Jonathan David Zazula was born on March 16, 1952, in the Bronx. His father, Norman, was a shipping clerk, and his mother, Helen (Risch) Zazula, was recreation director at a nursing home.

He grew up in the Eastchester Gardens complex in the Bronx and attended Lehman College. He married Lisa Weber in 1972, but the marriage ended in divorce. In 1979 he married Marsha Jean Rutenberg.

He was working in financial planning and she in marketing when they left New York in 1980 and settled in Old Bridge, N.J. His finance career came to an end the next year when the company he worked for, which traded in metals, was raided by the authorities and everyone there was charged with fraud, accused of passing off scrap metal as the rare metal tantalum. Mr. Zazula served six months in a halfway house in Newark, and he and his wife began selling at the flea market during that time to try to make ends meet.

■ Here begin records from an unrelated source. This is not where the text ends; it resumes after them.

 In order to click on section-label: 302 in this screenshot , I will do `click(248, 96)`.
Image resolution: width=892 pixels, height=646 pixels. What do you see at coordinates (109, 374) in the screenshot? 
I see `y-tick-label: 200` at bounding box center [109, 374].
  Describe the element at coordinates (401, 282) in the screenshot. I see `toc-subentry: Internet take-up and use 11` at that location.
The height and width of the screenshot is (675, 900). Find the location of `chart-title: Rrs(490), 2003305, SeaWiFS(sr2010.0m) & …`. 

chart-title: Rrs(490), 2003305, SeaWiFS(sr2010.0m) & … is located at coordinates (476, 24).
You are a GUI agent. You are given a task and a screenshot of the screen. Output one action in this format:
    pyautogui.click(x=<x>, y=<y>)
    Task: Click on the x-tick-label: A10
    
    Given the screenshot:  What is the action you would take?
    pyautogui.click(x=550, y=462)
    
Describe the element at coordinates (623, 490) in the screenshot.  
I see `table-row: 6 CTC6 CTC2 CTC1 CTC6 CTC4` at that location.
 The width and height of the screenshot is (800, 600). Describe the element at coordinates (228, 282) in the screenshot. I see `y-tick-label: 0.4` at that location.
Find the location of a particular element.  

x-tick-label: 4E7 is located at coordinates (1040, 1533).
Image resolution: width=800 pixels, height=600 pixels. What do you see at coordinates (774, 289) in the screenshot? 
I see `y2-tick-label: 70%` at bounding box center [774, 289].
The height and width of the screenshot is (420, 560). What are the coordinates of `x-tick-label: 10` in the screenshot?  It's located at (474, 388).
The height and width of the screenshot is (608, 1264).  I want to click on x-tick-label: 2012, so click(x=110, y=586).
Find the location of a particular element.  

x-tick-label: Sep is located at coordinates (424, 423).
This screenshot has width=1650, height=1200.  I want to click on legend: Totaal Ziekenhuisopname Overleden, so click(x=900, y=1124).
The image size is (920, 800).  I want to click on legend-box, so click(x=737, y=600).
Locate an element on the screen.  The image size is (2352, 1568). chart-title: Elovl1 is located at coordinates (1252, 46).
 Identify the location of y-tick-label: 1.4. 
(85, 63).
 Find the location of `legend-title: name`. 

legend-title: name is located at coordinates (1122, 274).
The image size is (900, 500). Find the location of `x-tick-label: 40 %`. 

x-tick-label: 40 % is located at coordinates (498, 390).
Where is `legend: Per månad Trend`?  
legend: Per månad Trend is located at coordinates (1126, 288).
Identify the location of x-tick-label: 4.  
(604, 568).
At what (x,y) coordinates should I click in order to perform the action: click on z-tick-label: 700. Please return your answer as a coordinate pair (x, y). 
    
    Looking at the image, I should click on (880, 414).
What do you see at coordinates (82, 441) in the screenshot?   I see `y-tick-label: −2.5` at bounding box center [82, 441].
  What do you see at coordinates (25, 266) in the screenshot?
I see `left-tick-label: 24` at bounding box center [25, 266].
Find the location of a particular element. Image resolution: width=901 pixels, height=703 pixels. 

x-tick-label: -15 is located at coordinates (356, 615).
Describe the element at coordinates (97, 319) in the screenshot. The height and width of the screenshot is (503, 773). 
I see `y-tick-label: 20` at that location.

“That’s how we started Rock N Roll Heaven,” he said in an interview for “Moguls and Madmen: The Pursuit of Power in Popular Music,” a 1994 book by Jory Farr. “Out of that pit of hell came all that we did.”

Their fledgling concert-promotion business — Crazed Management was their company’s name — was very hands-on; they personally plastered telephone poles with fliers, and band members often crashed at their house.

“I remember we had to sell every club we worked in on the idea of presenting an original heavy-metal show,” Mr. Zazula, recalling the early years, told The Home News of New Brunswick, N.J., in 1988. “In those days all the clubs wanted cover bands.”

Creating Megaforce Records, he said, was a fallback, after the couple had made some more demos with Metallica and tried to interest existing labels.

“They thought we were crazy,” he told The Courier-News in 1987. “‘What kind of music is this?’ And we were forced to start our own record company to promote Metallica.”

Bands given their start by Megaforce tended to move to more mainstream labels once they made it big; after its first two albums, Metallica signed with Elektra.

The couple sold their stake in Megaforce in 2001, although Mr. Zazula continued to promote an occasional concert until retiring in 2018.

Mr. Zazula is survived by three daughters, Danielle Zazula, Rikki Zazula and Blaire Zazula Brewer; two brothers, Evan and Robert; and five grandchildren.